Investigative Report

Autoimmune Diseases and Vitamin D Receptor Apa-I Polymorphism are Associated with Vitiligo in a Small Inbred Romanian Community

Stanca Birlea1, Marius Birlea2, Danut Cimponeriu3, Pompilia Apostol3, Rodica Cosgarea4, Lucian Gavrila3, Stefan Tigan5, Gertrude Costin6 and Pranab Das7

Departments of 1Dermatology and 2Neurology, Zalau County Hospital, Zalau, 3Department of Genetics, University of Bucharest, Bucharest, 4Department of Dermatology and 5Medical Informatics and Biostatistics, Cluj-Napoca University of Medicine, Cluj-Napoca, Romania, 6Laboratory of Cell Biology, National Institutes of Health, Bethesda, Maryland, USA, and 7Pathology Department, Academical Medical Center, Amsterdam University, Amsterdam, The Netherlands

Vitiligo has been associated with the host’s genetic profile, metabolic abnormality and immunostatus. The purpose of this study was to investigate the association of vitiligo with autoimmune diseases for 31 out of 39 subjects with vitiligo and their first-degree relatives living in a small Caucasian inbred rural community. They were compared with healthy individuals. A 2.28% prevalence of vitiligo was calculated and the presence of consanguine marriages (72.3%) was noted for this community. Our results indicate an increased prevalence of thyroidopathies, diabetes mellitus and rheumatoid arthritis in families with vitiligo. We also show that the Apa-I polymorphism of the vitamin D receptor gene is associated with vitiligo. This is the first study of its kind performed in Romania suggesting that the vitamin D receptor gene might play a role in the aetiopathogenesis of skin depigmentation. Key words: vitiligo; autoimmunity; associated diseases; gene polymorphism; vitamin D receptor.

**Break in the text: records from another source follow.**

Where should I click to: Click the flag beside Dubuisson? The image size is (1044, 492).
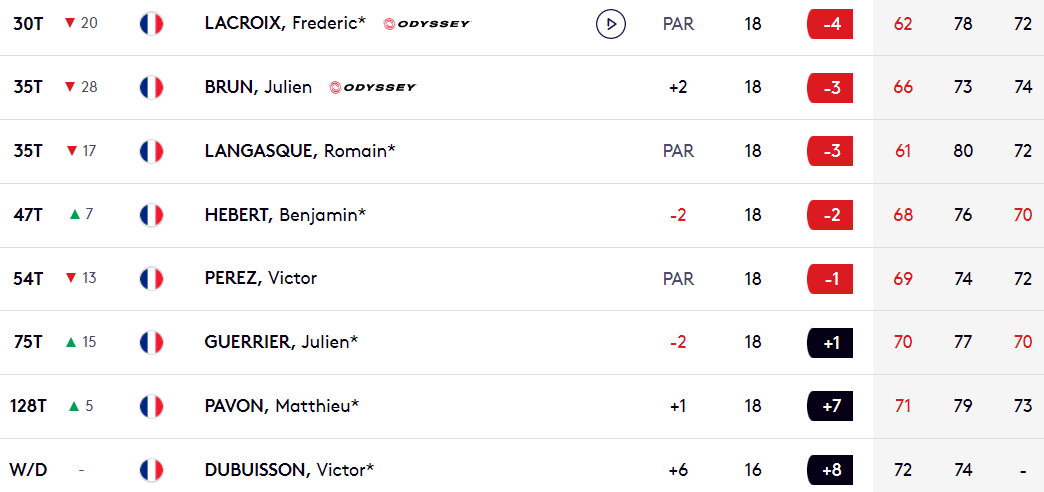(151, 469)
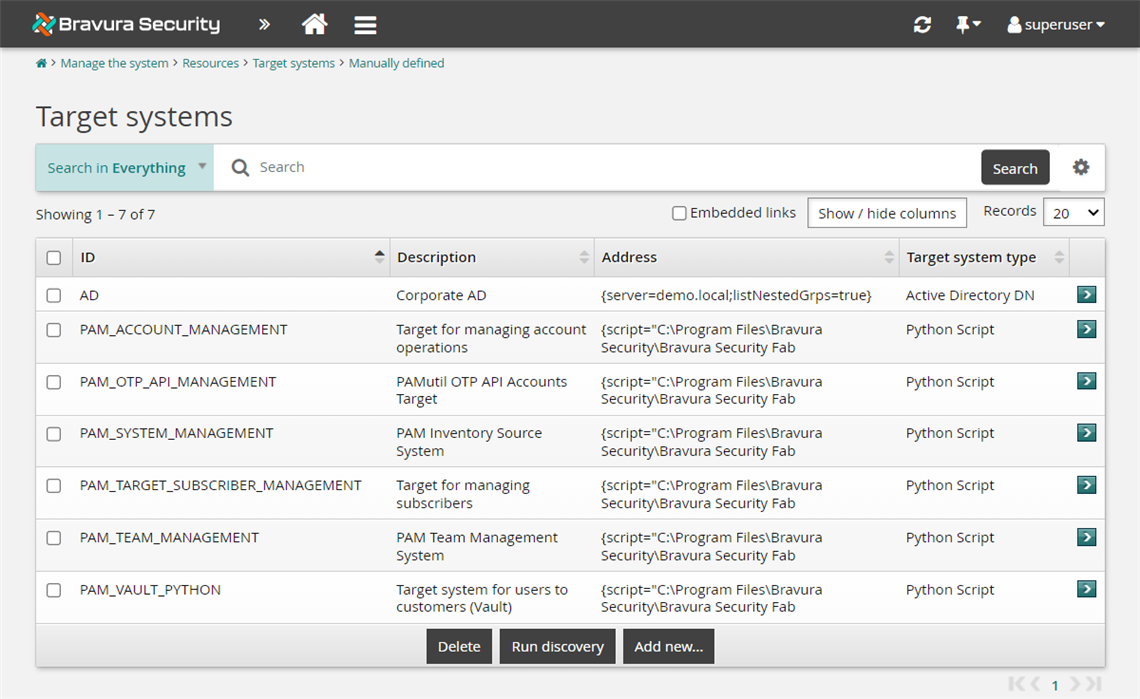Open the Search in Everything scope dropdown
The height and width of the screenshot is (699, 1140).
123,167
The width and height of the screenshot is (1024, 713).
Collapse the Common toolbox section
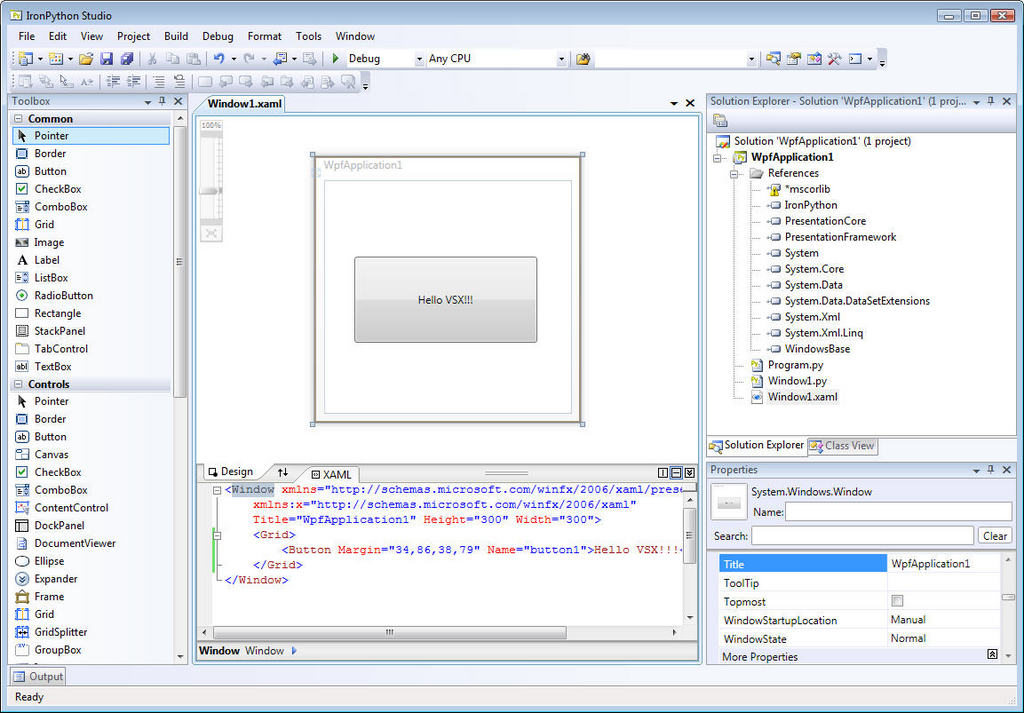[20, 119]
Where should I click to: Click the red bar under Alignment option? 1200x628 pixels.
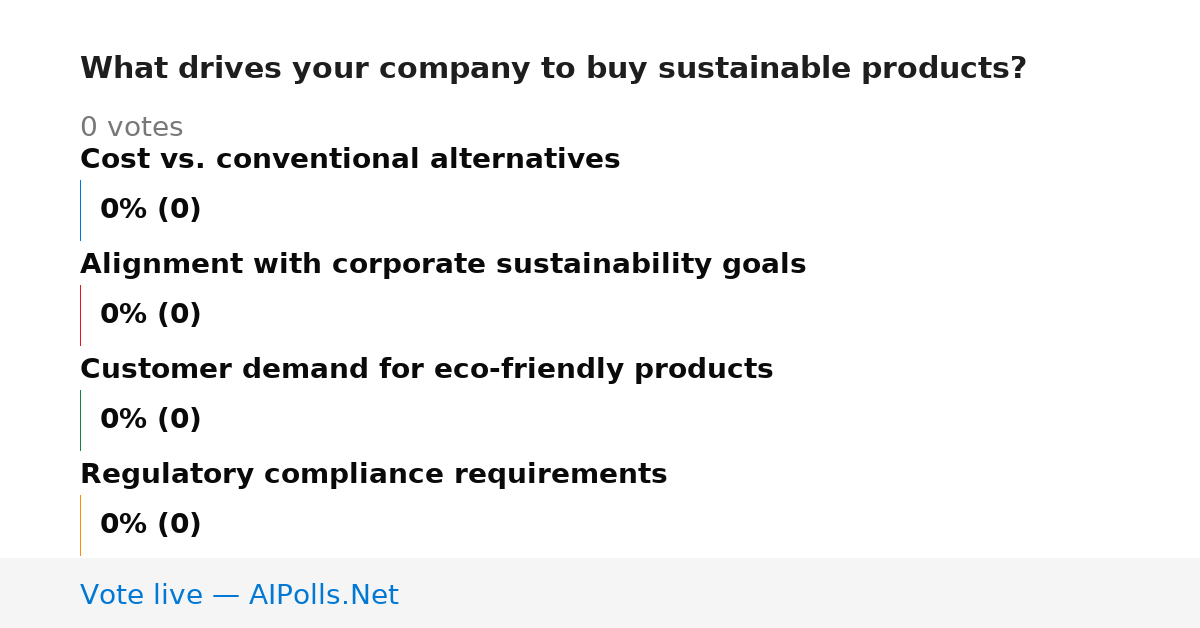pos(80,315)
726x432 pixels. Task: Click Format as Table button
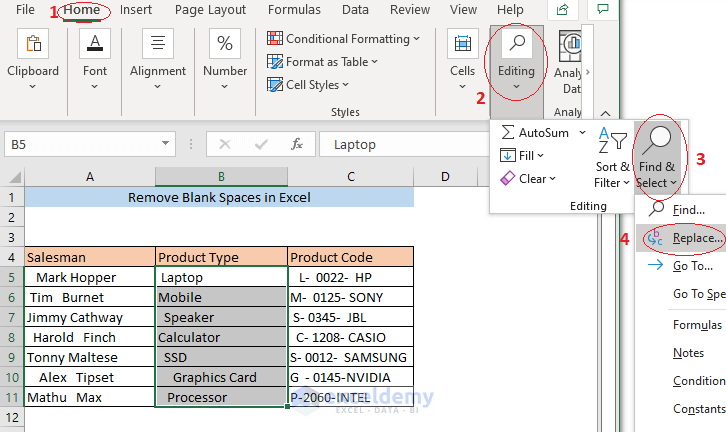coord(322,62)
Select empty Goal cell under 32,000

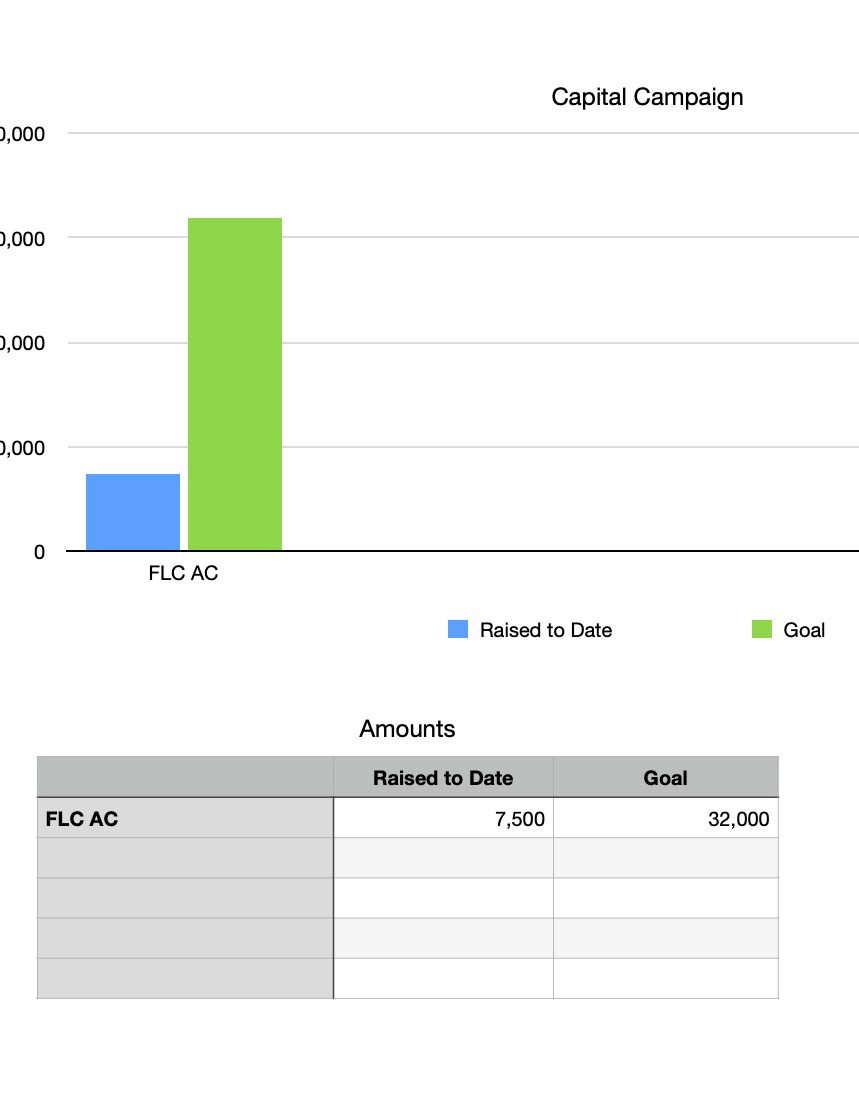pos(666,858)
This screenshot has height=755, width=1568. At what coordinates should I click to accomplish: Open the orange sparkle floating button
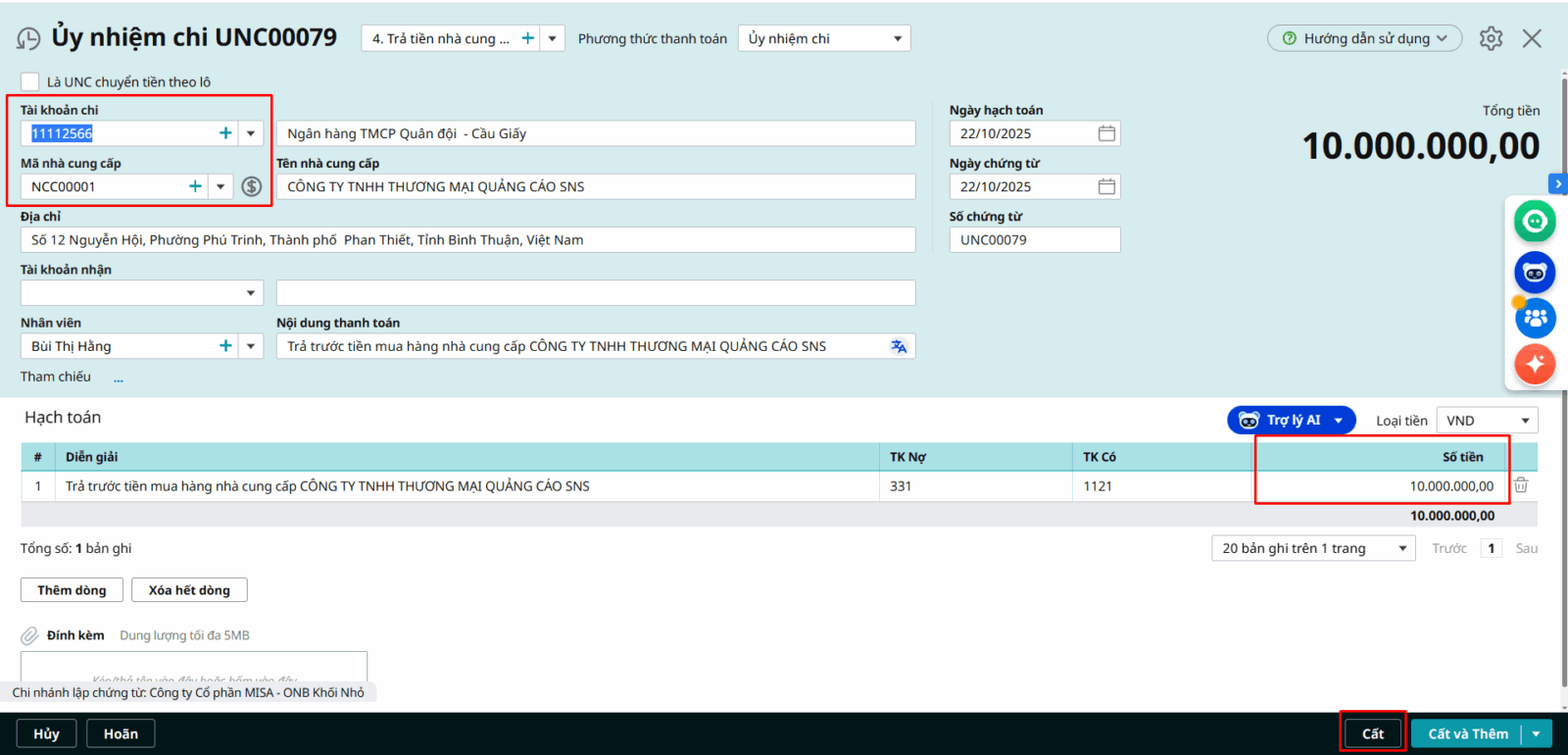coord(1535,364)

(Accepted January 11, 2006.)

Acta Derm Venereol 2006; 86: 209–214.

Stanca Birlea, MD, PhD, Zalau County Hospital, Corneliu Coposu Street, no.17, 40008 Zalau, Romania. E-mail:

Vitiligo is a circumscribed acquired leucoderma, characterized by complete but selective melanocyte loss from interfollicular epidermis (1, 2). Three main theories have been put forward to explain the aetiopathogenesis of this disease: immune (3), neural (4) and biochemical (5). The presence of T-cell-mediated melanocyte destruction (6) and the association of vitiligo with autoimmune conditions, such as Hashimoto’s and Addison’s diseases, pernicious anaemia, type 1 diabetes and systemic lupus erythematosus (7, 8), represent two major strands of evidence that support the autoimmune hypothesis. Furthermore, the family aggregation, described in 6–38% of patients, strongly supports the involvement of the genetic factors in vitiligo (9). The interaction between susceptibility genes and environmental factors (e.g. infections, sun exposure, chemicals) and/or psychological factors (e.g. stress) has been suggested to play a pivotal role in the onset and evolution of the disease (10, 11). Despite these numerous and important recent findings, convincing evidence encompassing epidemiological and clinical data is still lacking.

The discovery of a Caucasian community exhibiting the characteristics of an isolated population, with a vitiligo prevalence of 2.28% prompted us to investigate further and to evaluate the inherited aetiopathology that may be associated with the autoimmune status of the patients.


Population and epidemiological analysis

The present study was conducted between 2002 and 2004 on Ciocotis village, a small Romanian rural community of 1710 inhabitants. The survey was initiated by documenting the whole community using a questionnaire stating the names, addresses and medical histories of the population and the presence of white patches on the skin. The skin examination, performed by two independent observers (SB and RC), was repeated systematically within this period of time. Subjects from studied groups were also evaluated for autoimmune diseases, such as thyroidopathies, rheumatoid arthritis (RA) and type 1 diabetes.

Thirty-one out of 39 patients with clinically confirmed vitiligo and 49 out of their 105 first-degree relatives gave their consent to enter the study. These 31 patients formed the vitiligo group of our study (V group) and were compared with 33 unrelated inhabitants without vitiligo from Ciocotis village representing the control group (CV group) and with 33 unrelated subjects from a close geographic region with no consanguinity (CU group).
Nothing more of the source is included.